大二下实训课结业作业,想着就爬个工作信息,原本是要用python的,后面想想就用java试试看,
java就自学了一个月左右,想要锻炼一下自己面向对象的思想等等的,
然后网上转了一圈,拉钩什么的是动态生成的网页,51job是静态网页,比较方便,就决定爬51job了。
参考https://blog.csdn.net/qq_42982169/article/details/83155040,改了许多地方,方便模块化,加了保存的功能
前提:
创建Maven Project方便包管理
使用httpclient 3.1以及jsoup1.8.3作为爬取网页和筛选信息的包,这两个版本用的人多。
mysql-connect-java 8.0.13用来将数据导入数据库,支持mysql8.0+
分析使用,tablesaw(可选,会用的就行)
“大数据+上海”以此URL为例子,只要是类似的URL都可行
https://search.51job.com/list/020000,000000,0000,00,9,99,%25E5%25A4%25A7%25E6%2595%25B0%25E6%258D%25AE,2,1.html?lang=c&stype=&postchannel=0000&workyear=99&cotype=99°reefrom=99&jobterm=99&companysize=99&providesalary=99&lonlat=0%2C0&radius=-1&ord_field=0&confirmdate=9&fromType=&dibiaoid=0&address=&line=&specialarea=00&from=&welfare=
先设计了个大概的功能,修改了好几版,最后觉得这样思路比较清晰,以JobBean容器作为所有功能的媒介
先完成爬取网页,以及保存到本地
创建JobBean对象
public class JobBean {
private String jobName;
private String company;
private String address;
private String salary;
private String date;
private String jobURL;
public JobBean(String jobName, String company, String address, String salary, String date, String jobURL) {
this.jobName = jobName;
this.company = company;
this.address = address;
this.salary = salary;
this.date = date;
this.jobURL = jobURL;
}
@Override
public String toString() {
return "jobName=" + jobName + ", company=" + company + ", address=" + address + ", salary=" + salary
+ ", date=" + date + ", jobURL=" + jobURL;
}
public String getJobName() {
return jobName;
}
public void setJobName(String jobName) {
this.jobName = jobName;
}
public String getCompany() {
return company;
}
public void setCompany(String company) {
this.company = company;
}
public String getAddress() {
return address;
}
public void setAddress(String address) {
this.address = address;
}
public String getSalary() {
return salary;
}
public void setSalary(String salary) {
this.salary = salary;
}
public String getDate() {
return date;
}
public void setDate(String date) {
this.date = date;
}
public String getJobURL() {
return jobURL;
}
public void setJobURL(String jobURL) {
this.jobURL = jobURL;
}
}
然后写一个用于保存容器的工具类,这样在任何阶段都可以保存容器
import java.io.*;
import java.util.*;
/**实现
* 1。将JobBean容器存入本地
* 2.从本地文件读入文件为JobBean容器(有筛选)

===============

◆ **任务要求**
(1) 根据这篇用Java爬取51job的文章,回答下列问题:
(a) 爬取网页和筛选信息分别用了哪个版本的httpclient和jsoup?
(b) 把数据导入数据库用的是哪个包,支持哪个版本的mysql?
(c) JobBean类里定义了哪几个字段?
(2) 这篇用Java爬取51job的文章里,作者为什么最后决定爬51job?请用一到三句话说明。
(3) 请接着这篇用Java爬取51job的文章往下写,从最后一句之后续写。

◆ **所给资料**

===============

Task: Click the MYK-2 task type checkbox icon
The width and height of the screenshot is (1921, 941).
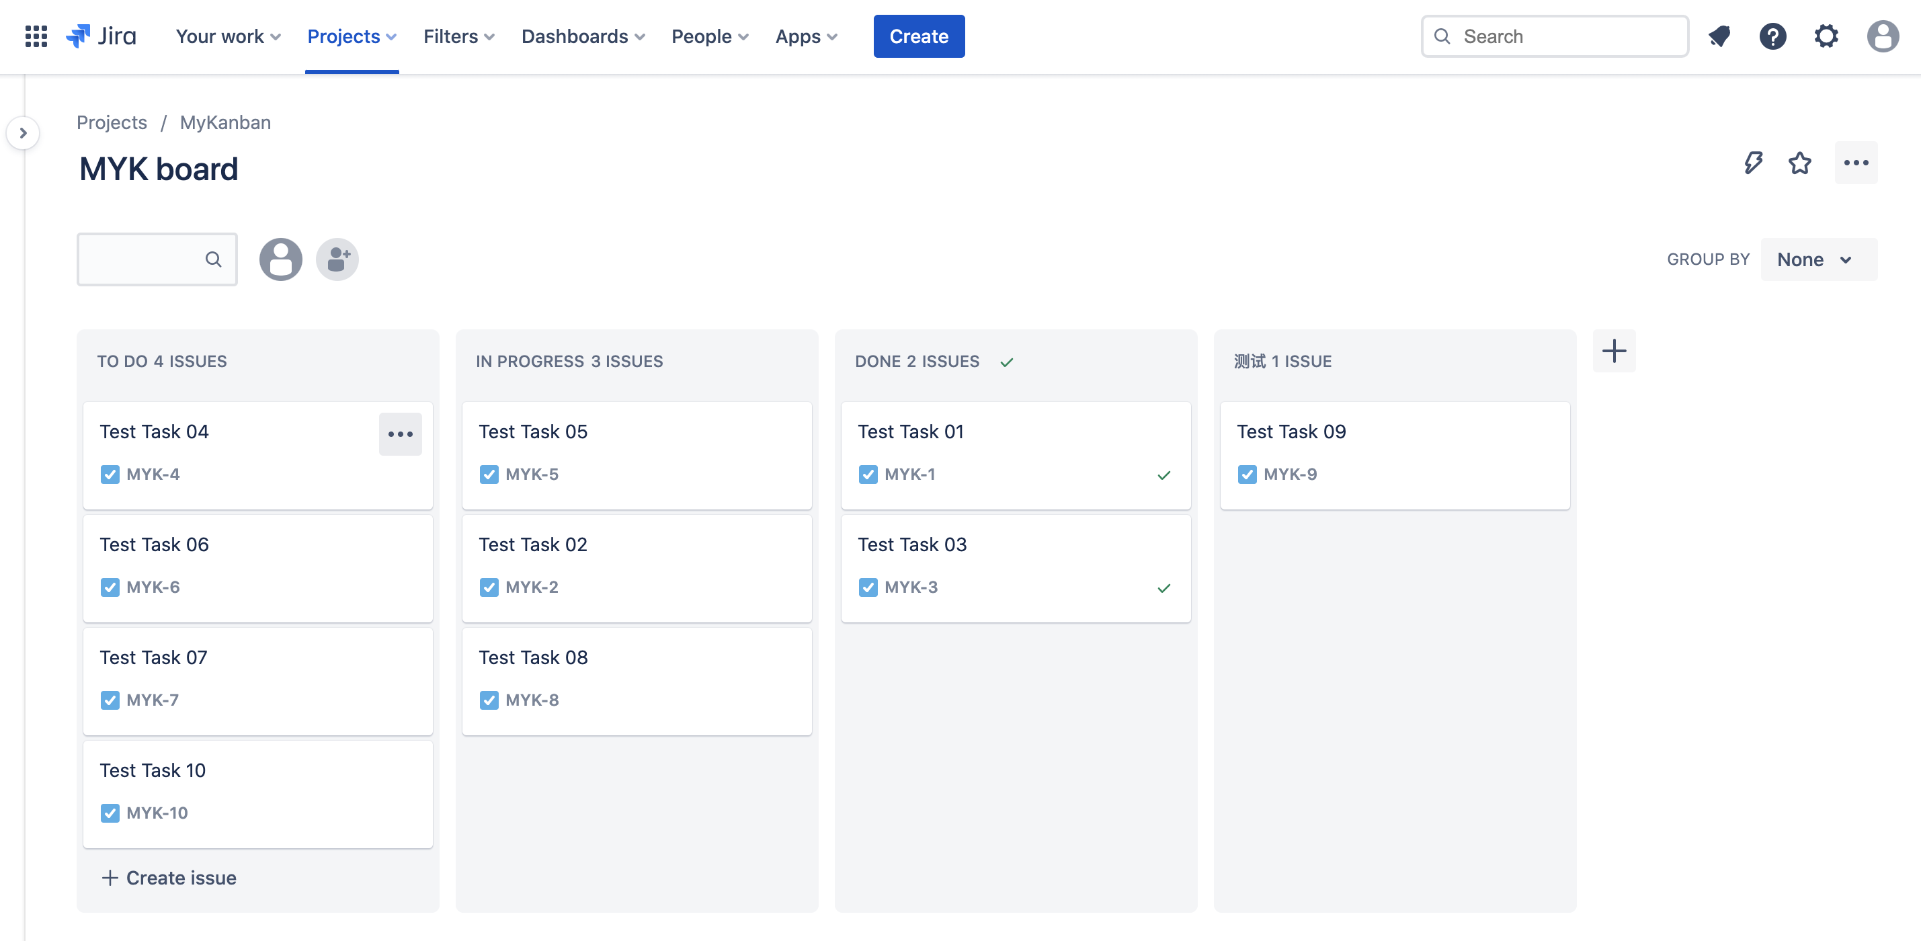Action: [x=489, y=587]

===============

◆ **各题答案**
(1)
(a) httpclient 3.1和jsoup 1.8.3。
(b) mysql-connect-java 8.0.13,支持mysql 8.0以上。
(c) jobName、company、address、salary、date、jobURL。

(2) 拉钩等网站的网页是动态生成的,而51job是静态网页,爬起来比较方便,所以作者选了51job。

(3)
* @author PowerZZJ
*
*/
public class JobBeanUtils {
/**保存JobBean到本地功能实现
* @param job
*/
public static void saveJobBean(JobBean job) {
try(BufferedWriter bw =
new BufferedWriter(
new FileWriter("JobInfo.txt",true))){
String jobInfo = job.toString();
bw.write(jobInfo);
bw.newLine();
bw.flush();
}catch(Exception e) {
System.out.println("保存JobBean失败");
e.printStackTrace();
}
}
/**保存JobBean容器到本地功能实现
* @param jobBeanList JobBean容器
*/
public static void saveJobBeanList(List<JobBean> jobBeanList) {
System.out.println("正在备份容器到本地");
for(JobBean jobBean : jobBeanList) {
saveJobBean(jobBean);
}
System.out.println("备份完成,一共"+jobBeanList.size()+"条信息");
}
/**从本地文件读入文件为JobBean容器(有筛选)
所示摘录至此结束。